Negative feedback regulation of JAK/STAT signaling. Cytokine binding to specific receptors activates associated Janus Kinases (JAKs) which then tyrosine phosphorylate the intracellular domain of the receptor. These newly phosphorylated tyrosine residues on the receptor recruit the STAT family of transcription factors. STATs normally reside in the cytoplasm in an inactive state however, once bound to the receptor, they are activated by JAK and then dimerise and translocate into the nucleus where they initiate transcription of cytokine-responsive genes. SOCS3 is one of the proteins whose expression is upregulated by STAT and it then feeds back into the signaling cascade thereby inhibiting signaling and allowing the cell to return to its basal state.

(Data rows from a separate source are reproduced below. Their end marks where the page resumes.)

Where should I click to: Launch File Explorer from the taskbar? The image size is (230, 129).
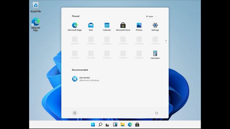pyautogui.click(x=122, y=124)
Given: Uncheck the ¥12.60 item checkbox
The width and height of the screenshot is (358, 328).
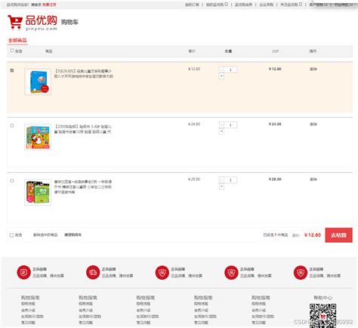Looking at the screenshot, I should pyautogui.click(x=12, y=70).
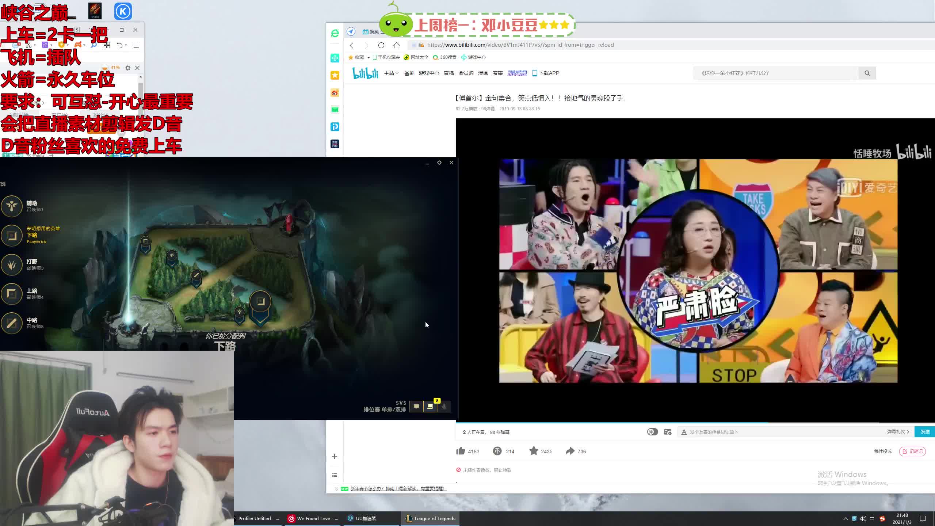Toggle the danmaku display switch
This screenshot has height=526, width=935.
pos(652,432)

Figure 2. The structure of SOCS3

SOCS3 can be divided into three overall domains: The N-terminal domain (Residues 1-29, including the KIR-residues 22-29), the extended SH2 domain (Residues 30-185) and the SOCS box (Residues 186-225). An atomic resolution structure exists of the extended SH2 domain (which includes the SH2 domain, blue and the ESS helix, white) of SOCS3 bound to a phospho-peptide from the gp130 receptor (red) (PDB ID: 2HMH) (8). The phosphotyrosine of gp130 is indicated (pTyr), as are three important valines: V−2, V+3 and V+4 (numbers indicate position relative to pTyr). The SOCS box of SOCS3 can be modeled on that of SOCS2 (PDB ID: 2C9W) (14) and is shown above in green. Important residues are labeled. Note that the kinase inhibitory region is unstructured and is shown as a dotted line that joins the ESS helix. The PEST motif is also unstructured.

Figure 3

The JAK insertion loop and the GQM motif that encodes specificity for SOCS3 is not present in JAK3.

Figure 4. A model for SOCS3 inhibition of JAK/STAT signalling

For clarity, the IL-6 receptor alpha chains are omitted and only the JAK binding (gp130) chains are shown.